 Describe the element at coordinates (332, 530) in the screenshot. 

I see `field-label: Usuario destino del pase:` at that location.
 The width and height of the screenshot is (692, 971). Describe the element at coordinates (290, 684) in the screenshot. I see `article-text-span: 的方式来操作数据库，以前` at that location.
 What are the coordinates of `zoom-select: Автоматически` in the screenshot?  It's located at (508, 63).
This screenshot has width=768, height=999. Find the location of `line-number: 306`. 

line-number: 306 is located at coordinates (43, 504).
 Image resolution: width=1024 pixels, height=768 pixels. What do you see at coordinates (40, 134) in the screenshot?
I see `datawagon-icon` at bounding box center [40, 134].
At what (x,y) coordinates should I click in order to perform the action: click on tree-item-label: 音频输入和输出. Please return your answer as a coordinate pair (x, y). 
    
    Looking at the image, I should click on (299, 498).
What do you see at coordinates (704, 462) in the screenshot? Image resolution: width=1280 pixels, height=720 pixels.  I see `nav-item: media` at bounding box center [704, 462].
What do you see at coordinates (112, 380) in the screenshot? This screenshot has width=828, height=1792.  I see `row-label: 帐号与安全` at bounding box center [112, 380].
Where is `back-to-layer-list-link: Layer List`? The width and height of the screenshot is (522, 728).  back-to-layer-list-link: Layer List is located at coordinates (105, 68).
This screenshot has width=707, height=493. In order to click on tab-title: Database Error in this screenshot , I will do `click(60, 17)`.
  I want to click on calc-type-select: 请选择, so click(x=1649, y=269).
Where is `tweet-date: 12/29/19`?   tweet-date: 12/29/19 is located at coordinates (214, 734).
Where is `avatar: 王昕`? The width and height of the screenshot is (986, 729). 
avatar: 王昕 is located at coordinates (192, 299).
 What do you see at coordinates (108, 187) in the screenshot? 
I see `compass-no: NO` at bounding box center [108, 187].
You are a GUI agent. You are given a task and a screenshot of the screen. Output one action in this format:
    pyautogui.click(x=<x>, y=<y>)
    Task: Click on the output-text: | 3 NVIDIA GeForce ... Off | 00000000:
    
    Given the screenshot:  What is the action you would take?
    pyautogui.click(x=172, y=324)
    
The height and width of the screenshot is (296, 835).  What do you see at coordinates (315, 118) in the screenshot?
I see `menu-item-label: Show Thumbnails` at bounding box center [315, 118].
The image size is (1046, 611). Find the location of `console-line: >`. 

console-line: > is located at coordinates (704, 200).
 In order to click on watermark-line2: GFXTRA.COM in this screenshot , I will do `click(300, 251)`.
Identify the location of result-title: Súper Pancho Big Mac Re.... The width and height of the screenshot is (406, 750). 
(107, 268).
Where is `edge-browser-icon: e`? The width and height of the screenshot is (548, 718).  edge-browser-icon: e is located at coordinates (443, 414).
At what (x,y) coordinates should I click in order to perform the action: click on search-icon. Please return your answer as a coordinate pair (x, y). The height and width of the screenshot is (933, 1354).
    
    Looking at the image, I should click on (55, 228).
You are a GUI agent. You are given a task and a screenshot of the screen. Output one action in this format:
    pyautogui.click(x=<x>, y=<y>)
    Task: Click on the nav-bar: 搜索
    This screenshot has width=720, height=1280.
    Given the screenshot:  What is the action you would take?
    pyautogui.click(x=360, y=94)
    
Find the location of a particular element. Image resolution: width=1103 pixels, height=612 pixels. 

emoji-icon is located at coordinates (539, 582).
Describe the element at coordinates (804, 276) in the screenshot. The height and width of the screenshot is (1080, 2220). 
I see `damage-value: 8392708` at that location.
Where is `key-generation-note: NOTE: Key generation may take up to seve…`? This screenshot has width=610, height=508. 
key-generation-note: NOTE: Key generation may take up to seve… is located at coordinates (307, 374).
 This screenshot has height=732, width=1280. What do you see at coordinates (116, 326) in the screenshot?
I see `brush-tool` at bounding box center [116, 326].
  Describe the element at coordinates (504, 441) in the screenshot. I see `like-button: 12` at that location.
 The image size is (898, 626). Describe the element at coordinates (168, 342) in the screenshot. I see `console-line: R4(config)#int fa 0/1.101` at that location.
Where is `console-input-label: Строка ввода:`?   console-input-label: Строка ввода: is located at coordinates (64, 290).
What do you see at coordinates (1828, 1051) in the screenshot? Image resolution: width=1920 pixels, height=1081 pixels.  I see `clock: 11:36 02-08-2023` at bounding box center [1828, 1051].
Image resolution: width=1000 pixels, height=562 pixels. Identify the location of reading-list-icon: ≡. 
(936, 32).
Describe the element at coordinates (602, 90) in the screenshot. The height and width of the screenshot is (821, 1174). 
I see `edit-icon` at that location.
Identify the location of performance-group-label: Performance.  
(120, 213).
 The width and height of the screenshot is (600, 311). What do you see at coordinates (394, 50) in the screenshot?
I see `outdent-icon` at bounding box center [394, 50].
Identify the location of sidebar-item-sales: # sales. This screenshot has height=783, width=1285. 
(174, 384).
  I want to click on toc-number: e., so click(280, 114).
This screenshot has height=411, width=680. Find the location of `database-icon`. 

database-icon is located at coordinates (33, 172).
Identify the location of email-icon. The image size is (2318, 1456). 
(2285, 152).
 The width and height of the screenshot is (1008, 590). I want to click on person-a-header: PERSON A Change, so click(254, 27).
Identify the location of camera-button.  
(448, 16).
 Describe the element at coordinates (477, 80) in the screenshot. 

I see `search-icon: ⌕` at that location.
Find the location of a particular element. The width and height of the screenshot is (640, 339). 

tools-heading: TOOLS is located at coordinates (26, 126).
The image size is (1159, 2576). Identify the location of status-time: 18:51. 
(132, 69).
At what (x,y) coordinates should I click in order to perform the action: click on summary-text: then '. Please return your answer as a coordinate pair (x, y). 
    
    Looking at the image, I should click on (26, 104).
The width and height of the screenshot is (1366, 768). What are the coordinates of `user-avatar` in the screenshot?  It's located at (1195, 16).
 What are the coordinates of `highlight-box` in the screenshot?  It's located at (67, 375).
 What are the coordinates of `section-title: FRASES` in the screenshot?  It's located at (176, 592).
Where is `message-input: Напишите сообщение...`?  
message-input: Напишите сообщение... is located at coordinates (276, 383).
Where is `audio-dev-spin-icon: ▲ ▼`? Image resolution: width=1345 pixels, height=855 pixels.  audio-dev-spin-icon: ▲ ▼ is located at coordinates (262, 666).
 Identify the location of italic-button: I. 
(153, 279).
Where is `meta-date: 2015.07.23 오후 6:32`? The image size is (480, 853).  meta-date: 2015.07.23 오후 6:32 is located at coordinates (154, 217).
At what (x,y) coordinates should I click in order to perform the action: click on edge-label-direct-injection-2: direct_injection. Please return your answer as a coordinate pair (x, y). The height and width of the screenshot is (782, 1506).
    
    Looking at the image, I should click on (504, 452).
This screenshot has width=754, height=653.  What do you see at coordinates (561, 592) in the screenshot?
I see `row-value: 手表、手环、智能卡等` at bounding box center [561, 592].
——————
▸ PROBLEM: Change every "coordinate pair" in the listing above to "pair of numbers" and reproduce the full listing, leaving all other text untouched.

▸ TASK OUTPUT:
 Describe the element at coordinates (332, 530) in the screenshot. 

I see `field-label: Usuario destino del pase:` at that location.
 The width and height of the screenshot is (692, 971). Describe the element at coordinates (290, 684) in the screenshot. I see `article-text-span: 的方式来操作数据库，以前` at that location.
 What are the coordinates of `zoom-select: Автоматически` in the screenshot?  It's located at (508, 63).
This screenshot has width=768, height=999. Find the location of `line-number: 306`. 

line-number: 306 is located at coordinates (43, 504).
 Image resolution: width=1024 pixels, height=768 pixels. What do you see at coordinates (40, 134) in the screenshot?
I see `datawagon-icon` at bounding box center [40, 134].
At what (x,y) coordinates should I click in order to perform the action: click on tree-item-label: 音频输入和输出. Please return your answer as a pair of numbers (x, y). 
    
    Looking at the image, I should click on (299, 498).
What do you see at coordinates (704, 462) in the screenshot? Image resolution: width=1280 pixels, height=720 pixels.  I see `nav-item: media` at bounding box center [704, 462].
What do you see at coordinates (112, 380) in the screenshot? This screenshot has width=828, height=1792.  I see `row-label: 帐号与安全` at bounding box center [112, 380].
Where is `back-to-layer-list-link: Layer List`? The width and height of the screenshot is (522, 728).  back-to-layer-list-link: Layer List is located at coordinates (105, 68).
This screenshot has width=707, height=493. In order to click on tab-title: Database Error in this screenshot , I will do `click(60, 17)`.
  I want to click on calc-type-select: 请选择, so click(x=1649, y=269).
Where is `tweet-date: 12/29/19`?   tweet-date: 12/29/19 is located at coordinates (214, 734).
Where is `avatar: 王昕`? The width and height of the screenshot is (986, 729). 
avatar: 王昕 is located at coordinates (192, 299).
 What do you see at coordinates (108, 187) in the screenshot? 
I see `compass-no: NO` at bounding box center [108, 187].
You are a GUI agent. You are given a task and a screenshot of the screen. Output one action in this format:
    pyautogui.click(x=<x>, y=<y>)
    Task: Click on the output-text: | 3 NVIDIA GeForce ... Off | 00000000:
    
    Given the screenshot:  What is the action you would take?
    pyautogui.click(x=172, y=324)
    
The height and width of the screenshot is (296, 835).  What do you see at coordinates (315, 118) in the screenshot?
I see `menu-item-label: Show Thumbnails` at bounding box center [315, 118].
The image size is (1046, 611). Find the location of `console-line: >`. 

console-line: > is located at coordinates (704, 200).
 In order to click on watermark-line2: GFXTRA.COM in this screenshot , I will do `click(300, 251)`.
Identify the location of result-title: Súper Pancho Big Mac Re.... The width and height of the screenshot is (406, 750). 
(107, 268).
Where is `edge-browser-icon: e`? The width and height of the screenshot is (548, 718).  edge-browser-icon: e is located at coordinates (443, 414).
At what (x,y) coordinates should I click in order to perform the action: click on search-icon. Please return your answer as a pair of numbers (x, y). The height and width of the screenshot is (933, 1354).
    
    Looking at the image, I should click on (55, 228).
You are a GUI agent. You are given a task and a screenshot of the screen. Output one action in this format:
    pyautogui.click(x=<x>, y=<y>)
    Task: Click on the nav-bar: 搜索
    This screenshot has width=720, height=1280.
    Given the screenshot:  What is the action you would take?
    pyautogui.click(x=360, y=94)
    
Find the location of a particular element. Image resolution: width=1103 pixels, height=612 pixels. 

emoji-icon is located at coordinates (539, 582).
Describe the element at coordinates (804, 276) in the screenshot. The height and width of the screenshot is (1080, 2220). 
I see `damage-value: 8392708` at that location.
Where is `key-generation-note: NOTE: Key generation may take up to seve…`? This screenshot has width=610, height=508. 
key-generation-note: NOTE: Key generation may take up to seve… is located at coordinates (307, 374).
 This screenshot has height=732, width=1280. What do you see at coordinates (116, 326) in the screenshot?
I see `brush-tool` at bounding box center [116, 326].
  Describe the element at coordinates (504, 441) in the screenshot. I see `like-button: 12` at that location.
 The image size is (898, 626). Describe the element at coordinates (168, 342) in the screenshot. I see `console-line: R4(config)#int fa 0/1.101` at that location.
Where is `console-input-label: Строка ввода:`?   console-input-label: Строка ввода: is located at coordinates (64, 290).
What do you see at coordinates (1828, 1051) in the screenshot? Image resolution: width=1920 pixels, height=1081 pixels.  I see `clock: 11:36 02-08-2023` at bounding box center [1828, 1051].
Image resolution: width=1000 pixels, height=562 pixels. Identify the location of reading-list-icon: ≡. 
(936, 32).
Describe the element at coordinates (602, 90) in the screenshot. The height and width of the screenshot is (821, 1174). 
I see `edit-icon` at that location.
Identify the location of performance-group-label: Performance.  
(120, 213).
 The width and height of the screenshot is (600, 311). What do you see at coordinates (394, 50) in the screenshot?
I see `outdent-icon` at bounding box center [394, 50].
Identify the location of sidebar-item-sales: # sales. This screenshot has height=783, width=1285. 
(174, 384).
  I want to click on toc-number: e., so click(280, 114).
This screenshot has height=411, width=680. Find the location of `database-icon`. 

database-icon is located at coordinates (33, 172).
Identify the location of email-icon. The image size is (2318, 1456). 
(2285, 152).
 The width and height of the screenshot is (1008, 590). I want to click on person-a-header: PERSON A Change, so click(254, 27).
Identify the location of camera-button.  
(448, 16).
 Describe the element at coordinates (477, 80) in the screenshot. 

I see `search-icon: ⌕` at that location.
Find the location of a particular element. The width and height of the screenshot is (640, 339). 

tools-heading: TOOLS is located at coordinates (26, 126).
The image size is (1159, 2576). Identify the location of status-time: 18:51. 
(132, 69).
At what (x,y) coordinates should I click in order to perform the action: click on summary-text: then '. Please return your answer as a pair of numbers (x, y). 
    
    Looking at the image, I should click on (26, 104).
The width and height of the screenshot is (1366, 768). What are the coordinates of `user-avatar` in the screenshot?  It's located at (1195, 16).
 What are the coordinates of `highlight-box` in the screenshot?  It's located at (67, 375).
 What are the coordinates of `section-title: FRASES` in the screenshot?  It's located at (176, 592).
Where is `message-input: Напишите сообщение...`?  
message-input: Напишите сообщение... is located at coordinates (276, 383).
Where is `audio-dev-spin-icon: ▲ ▼`? Image resolution: width=1345 pixels, height=855 pixels.  audio-dev-spin-icon: ▲ ▼ is located at coordinates (262, 666).
 Identify the location of italic-button: I. 
(153, 279).
Where is `meta-date: 2015.07.23 오후 6:32`? The image size is (480, 853).  meta-date: 2015.07.23 오후 6:32 is located at coordinates (154, 217).
At what (x,y) coordinates should I click in order to perform the action: click on edge-label-direct-injection-2: direct_injection. Please return your answer as a pair of numbers (x, y). The height and width of the screenshot is (782, 1506).
    
    Looking at the image, I should click on (504, 452).
This screenshot has width=754, height=653.  What do you see at coordinates (561, 592) in the screenshot?
I see `row-value: 手表、手环、智能卡等` at bounding box center [561, 592].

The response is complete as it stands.